Excerpted passage:
════════════════

Plus, the mentality that you must adhere to a starvation diet is simply unhealthy, both physically and psychologically. Mentally, a strict diet like the cabbage soup diet makes us feel like we must follow a very specific set of rules. If we break these rules, then we feel like we “failed” at following the diet.
7. Rebound Weight Gain
Rebound weight gain is almost guaranteed after following an extreme diet plan. Hunger, deprivation, and a lower metabolic rate are a perfect storm for rebound weight gain following the cabbage soup diet.
8. Excess Sodium
Depending on how you prepare cabbage soup, this diet plan can add excess sodium to your diet. Many broths and bouillon cubes are high in sodium. Over time, consuming lots of sodium can contribute to high blood pressure. Eating too much cabbage soup made with salty broth can increase your sodium intake.
Is There Anything Redeeming About the Cabbage Soup Diet?

════════════════

Recorded information:
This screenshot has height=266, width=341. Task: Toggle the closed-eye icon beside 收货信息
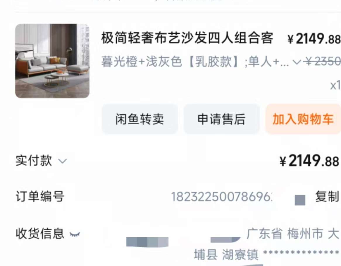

════════════════

Write the next part of the cabbage soup diet passage, picking up right after its final heading.

Though some claim that cabbage has fat-burning properties, this isn’t exactly the case. However, a positive thing about the cabbage soup diet is that it encourages a higher consumption of vegetables, including cabbage. Other veggies that can be included in the cabbage soup weight loss plan are onions, spinach, tomatoes, and colorful bell peppers, like red and green peppers.
Veggies are an important addition to your diet, boosting your intake of fiber and disease-fighting vitamins, minerals, and antioxidants. For example, potassium and vitamin C are crucial nutrients that come from vegetables. However, keep in mind that you can add more health-promoting veggies to your diet without the extreme calorie restriction that’s characteristic of the cabbage soup diet.
The cabbage soup diet also encourages hydration, suggesting that one drinks up to 8 glasses of water per day. Staying hydrated is an important way to help increase circulation by keeping blood volume up, while also flushing toxins out of the body.
If You Still Have Your Heart Set on the Cabbage Soup Diet, Here’s What You Can Do
If we have not been able to convince you that the cabbage soup diet is a bad idea, here are some ways that you can make it healthier to follow.
Bulk Up the Cabbage Soup
There’s nothing inherently bad about cabbage soup, but you can enhance the nutritional value of the soup by adding other food groups. In addition to cabbage and broth, add in ingredients like shredded chicken breast, beans, and quinoa. Not only will these foods amp up the nutrient density and calorie content of the soup but also enhance the flavor profile of the meal.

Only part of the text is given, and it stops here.